State Representative Louis Lankford, age 63, died November 19, 1940 at the Veteran’s Hospital in Muskogee, Oklahoma and is buried at Stewart. He was elected representative to the Texas Legislature from Hunt and Rains County representing the 40th District. He served with distinction in the 45th Legislation (1937) under Texas Governor James V. Allred. He was also a private in the 40th U.S. Volunteer Infantry, serving in the Spanish-American War.
In the late 1930s and early 1940s, many of the old timers of the community were dying. Several of the older graves in the cemetery were marked with rocks, bois d’arc posts, stones, etc. After an association meeting in the early 1940s, Jess Alexander, a friend of the community, volunteered to make concrete markers for the known but unmarked graves. These would provide permanent markers for graves. Jess, James Marriott, John Massey, and others placed these markers on the graves. These graves were known to the generation that put the markers up. If he had not done this act of kindness, many of the graves in Stewart Cemetery would be unmarked today. These markers are still present after over 50 years of the changing weather climate of east Texas.

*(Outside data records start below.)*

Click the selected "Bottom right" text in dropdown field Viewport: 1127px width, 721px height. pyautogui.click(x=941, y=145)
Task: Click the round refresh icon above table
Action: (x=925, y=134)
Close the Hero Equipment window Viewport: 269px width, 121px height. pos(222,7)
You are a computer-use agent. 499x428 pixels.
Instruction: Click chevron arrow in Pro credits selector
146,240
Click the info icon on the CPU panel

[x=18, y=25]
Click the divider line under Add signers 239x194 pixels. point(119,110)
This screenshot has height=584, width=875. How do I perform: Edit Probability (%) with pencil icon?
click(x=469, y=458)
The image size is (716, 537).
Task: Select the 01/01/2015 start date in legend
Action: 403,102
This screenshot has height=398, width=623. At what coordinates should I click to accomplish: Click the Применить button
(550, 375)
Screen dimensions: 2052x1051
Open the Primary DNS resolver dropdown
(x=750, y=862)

Though the Stewart Cemetery is still active, many of the current “old-timers” from this area have opted to be buried in city cemeteries such as Commerce, Cumby, and even Brigham Cemetery. They fear the cemetery, which is owned by an association and located in a rural area of the county, will fall in disrepair and will be forgotten about when their generation is gone from this earth. Other cemeteries have and they feel this one will too. Burials in the cemetery, which is free, are becoming fewer and fewer apart.
Many of the pioneers of this area left their name in history such as: Stewart Cemetery, Maloy Road (which is FM 1568), Harlow Road (leading from south of Commerce to this area), Smith Prairie, and Cowan Street in Commerce. Commerce, Texas is approximately 3 miles north of the cemetery.
The Stewart Cemetery was declared by the Texas Historical Commission in August 1998 to be a Texas Historic Cemetery. Therefore, it is with distinct honor and privilege that I request a Texas Historical Marker for Stewart Cemetery, Hunt County, Texas. The marker would remind individuals visiting the area of the historical significance of the people buried in this cemetery. This marker would serve as a memorial for “real Texans” of Texas.